И тут меня извлекают на свет белый, стряхивая с меня пыль. И я должна слушать, как тяжело быть разведенной матерью-одиночкой, как они подрались, когда делили стереоустановку, как всю ее молодость высасывает из нее ребенок, который превратился теперь в машину, использующую ее и ничего не дающую взамен.
Я никогда не хотела этого слушать. «Что это вы, черт возьми, вообразили себе? — говорила я. — Вы что, думаете, я редактор отдела писем в женском журнале? Вы думаете, я дневник? Автоответчик?»
Есть одна вещь, которая запрещена во время санных переходов, это — хныкать. Нытье — это вирус, смертельная, инфекционная, распространяющаяся как эпидемия болезнь. Я не хочу его слышать. Я не хочу обременять себя этими безудержными проявлениями эмоциональной ограниченности.
Именно поэтому мне сейчас становится страшно. Здесь, в его комнате, рядом с его кроватью, я кое-что слышу. Это идет изнутри меня, и это хныканье. Это страх потерять то, что мне дано. Это отголосок всех тех любовных историй, которые я никогда не хотела слушать. Теперь кажется, будто они все внутри меня.
Но меня еще можно спасти. Я могу собрать всю свою одежду и взять ее под мышку. Мне даже не надо тратить время на то, чтобы одеться. Я могу просто выйти и взбежать вверх по лестнице.
Он открывает глаза и смотрит на меня. Он лежит совсем неподвижно и пытается понять, где он. Потом он улыбается мне.
Я вспоминаю, что я голая. Я поворачиваюсь спиной к нему и боком иду к моей одежде. Он сложил ее для меня так, как ее никогда не складывали с тех пор, как она была куплена. Я надеваю нижнее белье. Стыдливость — это часть человеческого естества.

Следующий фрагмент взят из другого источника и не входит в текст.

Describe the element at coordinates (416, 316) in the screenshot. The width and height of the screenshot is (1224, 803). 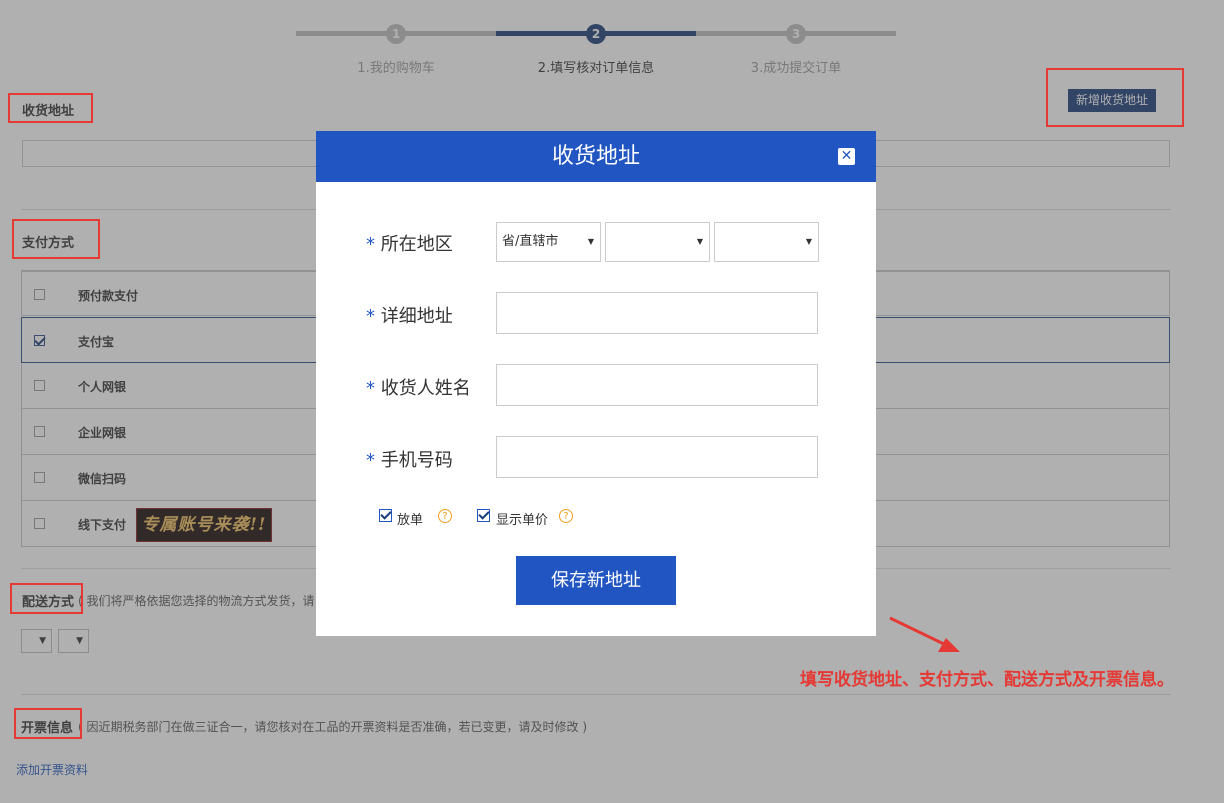
I see `address-label-text: 详细地址` at that location.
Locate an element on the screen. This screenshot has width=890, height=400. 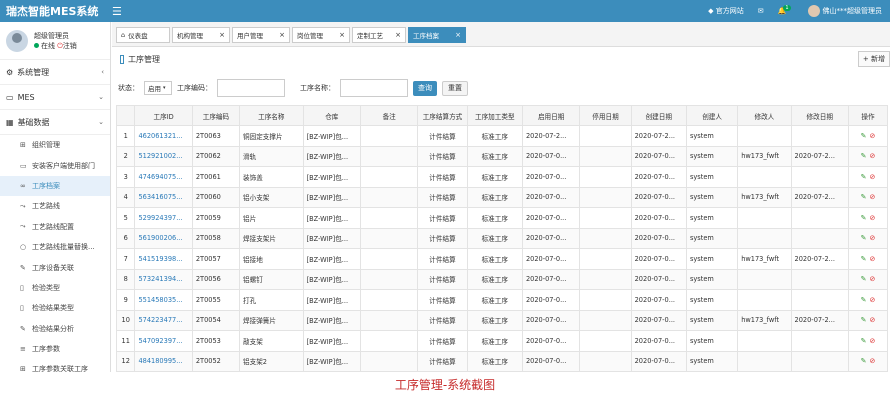
menu-toggle-icon: ☰ is located at coordinates (117, 12).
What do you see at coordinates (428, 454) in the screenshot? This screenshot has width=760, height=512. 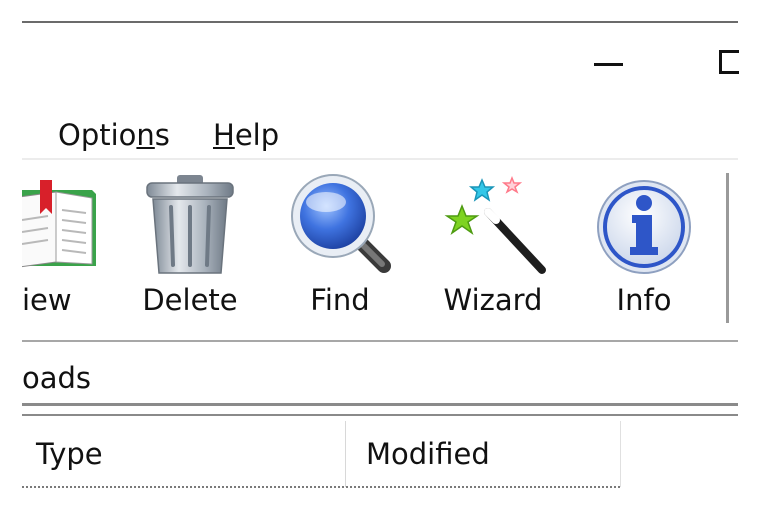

Меня тошнит от представления европейцев о том, что они могут избавиться от своих выдуманных сексуальных неврозов, выставляя мясо напоказ и рассматривая его под микроскопом.
Я иду в гостиную. Я не представляю, что мне с собой делать.
Он приходит через минуту. На нем боксерские трусы. Они белые, доходят до колен и громадные, как будто сшиты из пододеяльника. Он похож на полуодетого игрока в крикет.
Я вижу сейчас и вспоминаю, что видела это вчера, — вокруг запястий и лодыжек у него узкие, темные полоски. Это шрамы. Я не хочу его ни о чем спрашивать.
Он подходит и целует меня. Хотя мы ни одной секунды не были пьяными, можно смело сказать, что это наше первое трезвое объятие.
Только сейчас я вспоминаю вчерашний день. Но так отчетливо, будто отсветы пожара сейчас, прямо сейчас видны на стенах квартиры.
Мы вместе накрываем на стол. У него есть центрифуга для выжимания сока. Он выжимает яблочный и грушевый сок в высокие стаканы. Яблочный сок зеленый с красноватым оттенком, грушевый — желтоватый. В первые минуты. Потом они начинают менять вкус и цвет.
Мы почти ничего не едим. Мы выпиваем немного сока и смотрим на фарфор, и масло, и сыр, и поджаренный хлеб, и варенье, и изюм, и сахар.
В гавани тихо, на мосту почти нет машин. Сегодня выходной день.
Он в нескольких метрах от меня, но мне кажется, что он так близко, как будто наши тела все еще сплетены.
Я целую его на прощание и поднимаюсь к себе, в одном белье, взяв под мышку свою одежду, и мы за все утро так и не обменялись ни словом.
У себя я не иду в ванную. Можно найти множество причин, чтобы не мыться. В Кваанааке одна мать три года не мыла левую щеку своей дочери, потому что ее поцеловала королева Ингрид.
Я одеваюсь и иду в автомат на площади. Оттуда я звоню в Государственный центр аутопсии Института судебной медицины при Государственной больнице и спрашиваю, могу ли я поговорить с доктором Лагерманном.
Он проветрил в оранжерее. Оказывается, это для того, чтобы было достаточно кислорода для следующей сигары. Но на короткий миг появляется свежий воздух и прохлада.
— Ваши кактусы переносят свежий воздух?
Ирония не приносит особенных дивидендов при общении с Лагерманном.